With leader Herbert in his sights, the 28-year-old Haddington-based player was unlucky to see his approach at the par-5 17th trickle off the green when it seemed he’d set up the chance of a two-putt birdie.
Having to settle for a par there virtually ended his hopes of finishing ahead of Herbert, but Forrest still headed to the final tee with a great chance of securing one of three spots up for grabs in the 149th Open at Royal St George’s.
It would have been job done if he’d finished with a par-4, but, after finding tree trouble with his tee shot, a double-bogey went down there for the second time in 24 hours.
A closing 68 for a 14-under total left Forrest in a tie for fourth alongside compatriot Richie Ramsay who picked up three birdies in the last five holes as he signed off with the same score.
The effort equalled Forrest’s best finish on the European Tour and he’ll now go into this week’s abrdn Scottish Open close to home at The Renaissance Club with a spring in his step, but this one has left a bit of a sting.
“Obviously pretty devastated with the finish,” he said. “I got a little bit unlucky off the tee, got under the tree, didn’t have a draw or anything. Had to swipe at it and missed it, and then knocked the next one out and made a pretty good 6 from there.
“It’s been a while since I’ve been right up there in an event and to be in that position was great, but a little disappointed.”
The former Scottish Amateur champion had grinded really well in the third round to get into red figures after 17 holes before ending his day on a low note.
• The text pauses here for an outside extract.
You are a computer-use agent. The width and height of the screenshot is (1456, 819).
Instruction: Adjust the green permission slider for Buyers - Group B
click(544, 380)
Despite a change of tactics, it happened again.
“It's not the easiest tee shot in the world,” he said. “The wind is in off the left and I tried to just hit my draw with a 3-wood. Hit 3-iron the last three days and wanted to get a little bit further up today, especially with that back pin.
“I just pushed it a little bit. Wasn't a terrible shot but being that bit further up meant I reached those little trees. Another day it might have kicked left and I'd have a shot at the green but not today.”
Herbert, 25, overcame tree trouble three holes in a row on the front nine to close with a 68 for a 19-under total, winning by three shots from Swede Rikard Karlberg and American Johannes Veerman as they all secured Open spots.
“You're not going to get my hands off this one for a little while,” said Herbert after becoming just the third Australian to get his hands on the trophy.